- **Given request**
Copy out these rows word for word, with no changes.

- **Listing**
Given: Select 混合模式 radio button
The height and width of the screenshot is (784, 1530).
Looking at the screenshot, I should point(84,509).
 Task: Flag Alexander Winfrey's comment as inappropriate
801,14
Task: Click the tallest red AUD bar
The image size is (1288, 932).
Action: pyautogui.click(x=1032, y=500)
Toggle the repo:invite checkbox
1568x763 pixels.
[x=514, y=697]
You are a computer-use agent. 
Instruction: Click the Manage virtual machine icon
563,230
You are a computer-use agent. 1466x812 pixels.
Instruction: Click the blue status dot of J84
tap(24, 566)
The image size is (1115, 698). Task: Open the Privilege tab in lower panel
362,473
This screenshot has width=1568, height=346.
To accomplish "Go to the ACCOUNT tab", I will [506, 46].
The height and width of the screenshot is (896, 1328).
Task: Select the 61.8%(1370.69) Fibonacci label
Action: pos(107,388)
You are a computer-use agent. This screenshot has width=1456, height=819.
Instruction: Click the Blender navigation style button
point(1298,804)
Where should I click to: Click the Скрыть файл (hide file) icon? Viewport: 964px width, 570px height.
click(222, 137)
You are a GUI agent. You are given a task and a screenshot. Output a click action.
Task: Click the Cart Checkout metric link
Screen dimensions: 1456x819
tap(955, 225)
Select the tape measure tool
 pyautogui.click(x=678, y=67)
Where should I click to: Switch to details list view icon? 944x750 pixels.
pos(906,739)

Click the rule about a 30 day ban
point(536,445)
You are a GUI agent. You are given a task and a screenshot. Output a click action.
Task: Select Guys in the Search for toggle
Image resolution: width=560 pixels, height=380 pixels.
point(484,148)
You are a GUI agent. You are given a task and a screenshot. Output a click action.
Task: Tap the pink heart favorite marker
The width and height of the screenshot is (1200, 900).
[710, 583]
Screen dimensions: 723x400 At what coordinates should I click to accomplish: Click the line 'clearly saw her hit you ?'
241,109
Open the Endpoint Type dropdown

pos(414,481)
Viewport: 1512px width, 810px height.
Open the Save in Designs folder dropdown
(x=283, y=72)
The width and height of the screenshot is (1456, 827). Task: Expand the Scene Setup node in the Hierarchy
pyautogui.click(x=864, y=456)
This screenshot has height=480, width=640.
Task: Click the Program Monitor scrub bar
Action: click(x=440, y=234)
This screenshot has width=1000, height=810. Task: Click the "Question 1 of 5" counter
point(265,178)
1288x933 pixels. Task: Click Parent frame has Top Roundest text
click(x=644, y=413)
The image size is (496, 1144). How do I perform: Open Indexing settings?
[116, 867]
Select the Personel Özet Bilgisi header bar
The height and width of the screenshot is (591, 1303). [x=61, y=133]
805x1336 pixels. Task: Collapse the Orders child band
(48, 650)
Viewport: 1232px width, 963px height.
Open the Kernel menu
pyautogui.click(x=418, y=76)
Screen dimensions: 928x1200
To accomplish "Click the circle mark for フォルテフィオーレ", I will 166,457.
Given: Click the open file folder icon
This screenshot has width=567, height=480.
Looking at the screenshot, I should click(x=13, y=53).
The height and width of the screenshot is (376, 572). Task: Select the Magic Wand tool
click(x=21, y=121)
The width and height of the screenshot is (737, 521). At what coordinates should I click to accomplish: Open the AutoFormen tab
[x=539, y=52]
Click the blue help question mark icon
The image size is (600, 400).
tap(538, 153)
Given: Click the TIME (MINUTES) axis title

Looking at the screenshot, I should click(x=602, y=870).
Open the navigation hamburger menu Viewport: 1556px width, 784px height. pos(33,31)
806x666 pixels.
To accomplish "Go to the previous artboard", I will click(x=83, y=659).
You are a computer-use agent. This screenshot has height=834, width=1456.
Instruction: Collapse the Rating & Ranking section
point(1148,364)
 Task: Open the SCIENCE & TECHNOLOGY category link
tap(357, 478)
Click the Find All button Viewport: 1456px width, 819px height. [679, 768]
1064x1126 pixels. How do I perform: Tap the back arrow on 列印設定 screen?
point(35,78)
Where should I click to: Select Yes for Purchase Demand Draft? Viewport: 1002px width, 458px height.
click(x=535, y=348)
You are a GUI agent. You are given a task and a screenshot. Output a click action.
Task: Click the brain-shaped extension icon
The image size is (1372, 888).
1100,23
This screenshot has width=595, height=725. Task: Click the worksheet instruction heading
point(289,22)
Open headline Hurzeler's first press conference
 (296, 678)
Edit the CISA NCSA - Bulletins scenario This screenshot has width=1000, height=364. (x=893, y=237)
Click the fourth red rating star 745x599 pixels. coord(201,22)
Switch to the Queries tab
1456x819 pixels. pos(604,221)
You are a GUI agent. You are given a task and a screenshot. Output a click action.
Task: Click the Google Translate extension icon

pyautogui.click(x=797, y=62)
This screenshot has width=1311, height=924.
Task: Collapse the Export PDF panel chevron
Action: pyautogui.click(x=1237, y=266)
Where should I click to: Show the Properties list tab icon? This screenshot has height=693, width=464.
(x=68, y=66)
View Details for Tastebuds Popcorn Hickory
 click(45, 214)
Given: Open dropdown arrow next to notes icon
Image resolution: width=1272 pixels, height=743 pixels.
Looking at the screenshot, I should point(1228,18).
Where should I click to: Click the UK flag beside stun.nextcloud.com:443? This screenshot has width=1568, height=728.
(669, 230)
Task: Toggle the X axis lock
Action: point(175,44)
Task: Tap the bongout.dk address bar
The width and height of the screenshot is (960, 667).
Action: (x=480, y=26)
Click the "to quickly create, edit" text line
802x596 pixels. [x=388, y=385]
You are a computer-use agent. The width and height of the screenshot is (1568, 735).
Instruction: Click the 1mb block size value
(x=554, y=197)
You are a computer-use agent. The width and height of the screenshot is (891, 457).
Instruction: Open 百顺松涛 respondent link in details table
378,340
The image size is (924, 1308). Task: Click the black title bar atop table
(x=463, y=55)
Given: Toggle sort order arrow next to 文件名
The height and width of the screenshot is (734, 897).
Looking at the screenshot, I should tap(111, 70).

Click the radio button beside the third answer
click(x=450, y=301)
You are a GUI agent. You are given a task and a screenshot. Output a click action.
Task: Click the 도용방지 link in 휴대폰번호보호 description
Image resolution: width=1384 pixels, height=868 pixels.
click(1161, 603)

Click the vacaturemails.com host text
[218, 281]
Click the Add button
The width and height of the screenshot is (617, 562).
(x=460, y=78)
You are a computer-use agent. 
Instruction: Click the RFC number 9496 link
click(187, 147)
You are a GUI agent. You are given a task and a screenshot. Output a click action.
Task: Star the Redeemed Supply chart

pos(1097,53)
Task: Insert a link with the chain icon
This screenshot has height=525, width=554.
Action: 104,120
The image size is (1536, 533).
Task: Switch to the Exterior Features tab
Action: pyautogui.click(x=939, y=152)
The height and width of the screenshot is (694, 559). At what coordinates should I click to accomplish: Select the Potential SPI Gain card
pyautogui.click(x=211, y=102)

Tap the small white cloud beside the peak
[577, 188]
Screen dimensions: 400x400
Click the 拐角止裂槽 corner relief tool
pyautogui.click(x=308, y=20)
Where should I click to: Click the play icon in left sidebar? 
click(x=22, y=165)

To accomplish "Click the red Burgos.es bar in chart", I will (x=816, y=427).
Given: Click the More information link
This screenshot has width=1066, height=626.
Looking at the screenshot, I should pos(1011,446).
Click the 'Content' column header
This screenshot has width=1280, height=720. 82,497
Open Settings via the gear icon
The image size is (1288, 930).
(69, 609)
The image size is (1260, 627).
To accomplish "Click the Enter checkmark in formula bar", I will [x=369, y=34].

- **Solution for this task**
Given: Select 混合模式 radio button
The height and width of the screenshot is (784, 1530).
Looking at the screenshot, I should point(84,509).
 Task: Flag Alexander Winfrey's comment as inappropriate
801,14
Task: Click the tallest red AUD bar
The image size is (1288, 932).
Action: pyautogui.click(x=1032, y=500)
Toggle the repo:invite checkbox
1568x763 pixels.
[x=514, y=697]
You are a computer-use agent. 
Instruction: Click the Manage virtual machine icon
563,230
You are a computer-use agent. 1466x812 pixels.
Instruction: Click the blue status dot of J84
tap(24, 566)
The image size is (1115, 698). Task: Open the Privilege tab in lower panel
362,473
This screenshot has width=1568, height=346.
To accomplish "Go to the ACCOUNT tab", I will [506, 46].
The height and width of the screenshot is (896, 1328).
Task: Select the 61.8%(1370.69) Fibonacci label
Action: pos(107,388)
You are a computer-use agent. This screenshot has width=1456, height=819.
Instruction: Click the Blender navigation style button
point(1298,804)
Where should I click to: Click the Скрыть файл (hide file) icon? Viewport: 964px width, 570px height.
click(222, 137)
You are a GUI agent. You are given a task and a screenshot. Output a click action.
Task: Click the Cart Checkout metric link
Screen dimensions: 1456x819
tap(955, 225)
Select the tape measure tool
 pyautogui.click(x=678, y=67)
Where should I click to: Switch to details list view icon? 944x750 pixels.
pos(906,739)

Click the rule about a 30 day ban
point(536,445)
You are a GUI agent. You are given a task and a screenshot. Output a click action.
Task: Select Guys in the Search for toggle
Image resolution: width=560 pixels, height=380 pixels.
point(484,148)
You are a GUI agent. You are given a task and a screenshot. Output a click action.
Task: Tap the pink heart favorite marker
The width and height of the screenshot is (1200, 900).
[710, 583]
Screen dimensions: 723x400 At what coordinates should I click to accomplish: Click the line 'clearly saw her hit you ?'
241,109
Open the Endpoint Type dropdown

pos(414,481)
Viewport: 1512px width, 810px height.
Open the Save in Designs folder dropdown
(x=283, y=72)
The width and height of the screenshot is (1456, 827). Task: Expand the Scene Setup node in the Hierarchy
pyautogui.click(x=864, y=456)
This screenshot has height=480, width=640.
Task: Click the Program Monitor scrub bar
Action: click(x=440, y=234)
This screenshot has width=1000, height=810. Task: Click the "Question 1 of 5" counter
point(265,178)
1288x933 pixels. Task: Click Parent frame has Top Roundest text
click(x=644, y=413)
The image size is (496, 1144). How do I perform: Open Indexing settings?
[116, 867]
Select the Personel Özet Bilgisi header bar
The height and width of the screenshot is (591, 1303). [x=61, y=133]
805x1336 pixels. Task: Collapse the Orders child band
(48, 650)
Viewport: 1232px width, 963px height.
Open the Kernel menu
pyautogui.click(x=418, y=76)
Screen dimensions: 928x1200
To accomplish "Click the circle mark for フォルテフィオーレ", I will 166,457.
Given: Click the open file folder icon
This screenshot has width=567, height=480.
Looking at the screenshot, I should click(x=13, y=53).
The height and width of the screenshot is (376, 572). Task: Select the Magic Wand tool
click(x=21, y=121)
The width and height of the screenshot is (737, 521). At what coordinates should I click to accomplish: Open the AutoFormen tab
[x=539, y=52]
Click the blue help question mark icon
The image size is (600, 400).
tap(538, 153)
Given: Click the TIME (MINUTES) axis title

Looking at the screenshot, I should click(x=602, y=870).
Open the navigation hamburger menu Viewport: 1556px width, 784px height. pos(33,31)
806x666 pixels.
To accomplish "Go to the previous artboard", I will click(x=83, y=659).
You are a computer-use agent. This screenshot has height=834, width=1456.
Instruction: Collapse the Rating & Ranking section
point(1148,364)
 Task: Open the SCIENCE & TECHNOLOGY category link
tap(357, 478)
Click the Find All button Viewport: 1456px width, 819px height. [679, 768]
1064x1126 pixels. How do I perform: Tap the back arrow on 列印設定 screen?
point(35,78)
Where should I click to: Select Yes for Purchase Demand Draft? Viewport: 1002px width, 458px height.
click(x=535, y=348)
You are a GUI agent. You are given a task and a screenshot. Output a click action.
Task: Click the brain-shaped extension icon
The image size is (1372, 888).
1100,23
This screenshot has width=595, height=725. Task: Click the worksheet instruction heading
point(289,22)
Open headline Hurzeler's first press conference
 (296, 678)
Edit the CISA NCSA - Bulletins scenario This screenshot has width=1000, height=364. (x=893, y=237)
Click the fourth red rating star 745x599 pixels. coord(201,22)
Switch to the Queries tab
1456x819 pixels. pos(604,221)
You are a GUI agent. You are given a task and a screenshot. Output a click action.
Task: Click the Google Translate extension icon

pyautogui.click(x=797, y=62)
This screenshot has width=1311, height=924.
Task: Collapse the Export PDF panel chevron
Action: pyautogui.click(x=1237, y=266)
Where should I click to: Show the Properties list tab icon? This screenshot has height=693, width=464.
(x=68, y=66)
View Details for Tastebuds Popcorn Hickory
 click(45, 214)
Given: Open dropdown arrow next to notes icon
Image resolution: width=1272 pixels, height=743 pixels.
Looking at the screenshot, I should point(1228,18).
Where should I click to: Click the UK flag beside stun.nextcloud.com:443? This screenshot has width=1568, height=728.
(669, 230)
Task: Toggle the X axis lock
Action: point(175,44)
Task: Tap the bongout.dk address bar
The width and height of the screenshot is (960, 667).
Action: (x=480, y=26)
Click the "to quickly create, edit" text line
802x596 pixels. [x=388, y=385]
You are a computer-use agent. The width and height of the screenshot is (1568, 735).
Instruction: Click the 1mb block size value
(x=554, y=197)
You are a computer-use agent. The width and height of the screenshot is (891, 457).
Instruction: Open 百顺松涛 respondent link in details table
378,340
The image size is (924, 1308). Task: Click the black title bar atop table
(x=463, y=55)
Given: Toggle sort order arrow next to 文件名
The height and width of the screenshot is (734, 897).
Looking at the screenshot, I should tap(111, 70).

Click the radio button beside the third answer
click(x=450, y=301)
You are a GUI agent. You are given a task and a screenshot. Output a click action.
Task: Click the 도용방지 link in 휴대폰번호보호 description
Image resolution: width=1384 pixels, height=868 pixels.
click(1161, 603)

Click the vacaturemails.com host text
[218, 281]
Click the Add button
The width and height of the screenshot is (617, 562).
(x=460, y=78)
You are a computer-use agent. 
Instruction: Click the RFC number 9496 link
click(187, 147)
You are a GUI agent. You are given a task and a screenshot. Output a click action.
Task: Star the Redeemed Supply chart

pos(1097,53)
Task: Insert a link with the chain icon
This screenshot has height=525, width=554.
Action: 104,120
The image size is (1536, 533).
Task: Switch to the Exterior Features tab
Action: pyautogui.click(x=939, y=152)
The height and width of the screenshot is (694, 559). At what coordinates should I click to accomplish: Select the Potential SPI Gain card
pyautogui.click(x=211, y=102)

Tap the small white cloud beside the peak
[577, 188]
Screen dimensions: 400x400
Click the 拐角止裂槽 corner relief tool
pyautogui.click(x=308, y=20)
Where should I click to: Click the play icon in left sidebar? 
click(x=22, y=165)

To accomplish "Click the red Burgos.es bar in chart", I will (x=816, y=427).
Given: Click the More information link
This screenshot has width=1066, height=626.
Looking at the screenshot, I should pos(1011,446).
Click the 'Content' column header
This screenshot has width=1280, height=720. 82,497
Open Settings via the gear icon
The image size is (1288, 930).
(69, 609)
The image size is (1260, 627).
To accomplish "Click the Enter checkmark in formula bar", I will [x=369, y=34].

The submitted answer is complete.